Before continuing I would encourage you to browse over the **RStudio** cheatsheet, which can be downloaded from the following link: https://github.com/rstudio/cheatsheets/raw/master/rstudio-ide.pdf.

One of the major advantages of **R** is that there are a number of extensions that allow for it to interface with other languages. One of these extension involves the use of **R** **Markdown** files that weave together narrative text and code to produce elegantly formatted output. This would also facilitate reproducible research, where you can write your entire paper, book, dashboard or slides within the **RStudio** environment. Two of the important packages that allow you to do this are **rmarkdown** and **knitr**, where the **knitr** package may be used to knit the `RMarkdown`

documents to create HTML, PDF, MS Word, LaTeX Beamer presentations, HTML5 slides, Tufte-style handouts, books, dashboards, shiny applications, scientific articles, websites, and many more. For more on the use of **rmarkdown** and **knitr**, see Xie (2013), https://bookdown.org/yihui/rmarkdown-cookbook/ and the website http://rmarkdown.rstudio.com/.

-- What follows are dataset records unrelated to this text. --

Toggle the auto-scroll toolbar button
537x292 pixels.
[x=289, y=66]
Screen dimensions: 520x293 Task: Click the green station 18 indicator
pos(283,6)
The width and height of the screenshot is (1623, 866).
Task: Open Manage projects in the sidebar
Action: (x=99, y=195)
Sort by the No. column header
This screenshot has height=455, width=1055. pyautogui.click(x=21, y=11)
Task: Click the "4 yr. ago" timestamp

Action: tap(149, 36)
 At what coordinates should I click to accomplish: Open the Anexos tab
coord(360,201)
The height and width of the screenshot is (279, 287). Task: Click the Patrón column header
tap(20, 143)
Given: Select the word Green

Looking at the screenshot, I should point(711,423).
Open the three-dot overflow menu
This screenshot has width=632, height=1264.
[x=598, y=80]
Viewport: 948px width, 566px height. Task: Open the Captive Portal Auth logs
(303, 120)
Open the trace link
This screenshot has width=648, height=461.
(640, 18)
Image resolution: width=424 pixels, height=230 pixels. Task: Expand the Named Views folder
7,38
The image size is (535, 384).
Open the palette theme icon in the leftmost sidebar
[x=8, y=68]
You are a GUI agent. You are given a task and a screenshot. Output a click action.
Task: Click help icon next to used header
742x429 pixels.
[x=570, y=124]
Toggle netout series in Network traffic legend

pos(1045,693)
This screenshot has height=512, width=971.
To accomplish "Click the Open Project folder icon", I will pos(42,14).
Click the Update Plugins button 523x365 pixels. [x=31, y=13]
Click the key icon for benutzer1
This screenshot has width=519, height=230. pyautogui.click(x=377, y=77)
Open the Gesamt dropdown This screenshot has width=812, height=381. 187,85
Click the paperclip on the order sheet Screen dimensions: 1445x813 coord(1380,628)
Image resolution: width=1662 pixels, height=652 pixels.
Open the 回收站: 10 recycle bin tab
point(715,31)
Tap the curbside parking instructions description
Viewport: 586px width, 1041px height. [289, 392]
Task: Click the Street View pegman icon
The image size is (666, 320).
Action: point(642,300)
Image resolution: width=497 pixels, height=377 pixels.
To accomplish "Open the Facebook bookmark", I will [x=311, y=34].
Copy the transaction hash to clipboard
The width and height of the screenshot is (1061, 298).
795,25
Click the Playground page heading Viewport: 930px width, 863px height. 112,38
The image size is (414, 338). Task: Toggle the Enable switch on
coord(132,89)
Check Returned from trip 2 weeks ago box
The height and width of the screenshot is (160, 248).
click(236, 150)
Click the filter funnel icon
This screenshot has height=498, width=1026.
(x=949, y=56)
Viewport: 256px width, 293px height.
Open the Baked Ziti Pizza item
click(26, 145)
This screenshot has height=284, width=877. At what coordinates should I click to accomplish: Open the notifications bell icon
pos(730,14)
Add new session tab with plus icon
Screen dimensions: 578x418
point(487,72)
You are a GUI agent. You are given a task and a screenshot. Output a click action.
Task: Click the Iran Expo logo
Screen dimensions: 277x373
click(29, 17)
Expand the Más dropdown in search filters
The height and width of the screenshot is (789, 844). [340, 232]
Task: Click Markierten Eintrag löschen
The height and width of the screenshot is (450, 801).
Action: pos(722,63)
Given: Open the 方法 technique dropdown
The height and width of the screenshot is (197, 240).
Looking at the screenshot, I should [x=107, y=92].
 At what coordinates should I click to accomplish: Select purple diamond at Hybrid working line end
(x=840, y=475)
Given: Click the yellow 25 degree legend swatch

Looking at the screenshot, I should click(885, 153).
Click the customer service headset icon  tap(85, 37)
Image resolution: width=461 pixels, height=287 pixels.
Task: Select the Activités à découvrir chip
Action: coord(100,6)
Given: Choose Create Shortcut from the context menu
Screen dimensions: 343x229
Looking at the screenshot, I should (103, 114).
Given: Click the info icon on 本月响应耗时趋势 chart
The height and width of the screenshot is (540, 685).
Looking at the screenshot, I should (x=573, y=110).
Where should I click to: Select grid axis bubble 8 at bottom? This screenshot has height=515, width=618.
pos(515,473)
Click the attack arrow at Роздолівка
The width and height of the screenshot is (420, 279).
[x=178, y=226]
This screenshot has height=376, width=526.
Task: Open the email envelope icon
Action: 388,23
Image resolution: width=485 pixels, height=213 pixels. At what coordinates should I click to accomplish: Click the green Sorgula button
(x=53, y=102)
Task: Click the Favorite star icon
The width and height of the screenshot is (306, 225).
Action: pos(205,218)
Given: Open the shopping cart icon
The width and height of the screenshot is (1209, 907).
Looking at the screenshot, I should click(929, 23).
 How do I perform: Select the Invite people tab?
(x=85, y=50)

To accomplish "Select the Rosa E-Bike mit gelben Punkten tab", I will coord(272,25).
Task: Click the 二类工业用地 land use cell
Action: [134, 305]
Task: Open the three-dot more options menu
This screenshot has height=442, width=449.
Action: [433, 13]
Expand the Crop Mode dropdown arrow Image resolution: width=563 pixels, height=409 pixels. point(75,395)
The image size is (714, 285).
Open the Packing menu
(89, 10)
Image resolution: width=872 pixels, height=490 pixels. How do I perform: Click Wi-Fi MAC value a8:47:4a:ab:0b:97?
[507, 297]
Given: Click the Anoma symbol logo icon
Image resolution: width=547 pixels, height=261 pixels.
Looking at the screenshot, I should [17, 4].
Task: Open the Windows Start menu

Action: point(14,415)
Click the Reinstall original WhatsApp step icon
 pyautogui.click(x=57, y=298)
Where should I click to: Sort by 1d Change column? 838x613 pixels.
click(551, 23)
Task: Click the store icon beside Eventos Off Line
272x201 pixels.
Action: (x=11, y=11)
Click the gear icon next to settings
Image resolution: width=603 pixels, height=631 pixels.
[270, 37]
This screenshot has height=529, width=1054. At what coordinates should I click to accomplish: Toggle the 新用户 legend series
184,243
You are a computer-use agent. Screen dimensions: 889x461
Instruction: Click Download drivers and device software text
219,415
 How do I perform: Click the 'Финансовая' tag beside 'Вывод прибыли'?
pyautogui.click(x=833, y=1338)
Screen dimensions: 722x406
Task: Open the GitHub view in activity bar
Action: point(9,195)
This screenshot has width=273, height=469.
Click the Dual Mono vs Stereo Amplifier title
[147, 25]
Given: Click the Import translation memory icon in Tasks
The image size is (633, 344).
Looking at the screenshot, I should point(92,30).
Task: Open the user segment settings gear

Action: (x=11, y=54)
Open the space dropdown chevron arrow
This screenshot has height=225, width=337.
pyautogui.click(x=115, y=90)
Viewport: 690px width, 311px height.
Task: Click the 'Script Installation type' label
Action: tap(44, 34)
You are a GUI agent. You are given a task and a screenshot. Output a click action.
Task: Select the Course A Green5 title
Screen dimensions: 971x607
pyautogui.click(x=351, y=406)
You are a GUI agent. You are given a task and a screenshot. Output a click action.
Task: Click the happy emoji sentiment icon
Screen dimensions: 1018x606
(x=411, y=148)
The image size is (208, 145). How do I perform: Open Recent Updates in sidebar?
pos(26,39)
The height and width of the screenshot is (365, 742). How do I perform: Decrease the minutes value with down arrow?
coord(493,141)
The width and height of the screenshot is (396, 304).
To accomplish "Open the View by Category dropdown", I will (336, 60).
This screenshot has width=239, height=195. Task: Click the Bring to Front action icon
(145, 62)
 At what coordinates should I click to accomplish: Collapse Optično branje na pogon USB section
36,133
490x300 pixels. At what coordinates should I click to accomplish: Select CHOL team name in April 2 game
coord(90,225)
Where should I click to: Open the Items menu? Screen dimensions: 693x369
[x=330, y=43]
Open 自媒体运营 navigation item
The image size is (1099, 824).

The original idea behind these forms of reproducible research programs is that the text for your report (or article) would be written in standard **LaTeX** format and the model would be included as a **R** chunk of code. This file could then be compiled within **R** to generate a `.md`

(which is useful for web documents), `.pdf`

or `.tex`

file. An example of a basic **R** *Markdown** document is included under separate file and is named `T1_Markdown_Paper.Rmd`

.

Of course, these `RMarkdown`

documents can also be used to generate HTML output and the growth of this part of the ecosystem allows for the creation of relatively complex documents and dashboards with the aid of various **R** extensions. For example, more complex documents, such as books, could be written with the **bookdown** package, which is what I’ve used for your notes. And with the aid of **Shiny** one is able to create impressive interactive dashboards. For more on this see, https://shiny.rstudio.com/.

Again, there is a useful cheatsheet that you should take a look at, which can be downloaded from https://github.com/rstudio/cheatsheets/raw/master/rmarkdown-2.0.pdf.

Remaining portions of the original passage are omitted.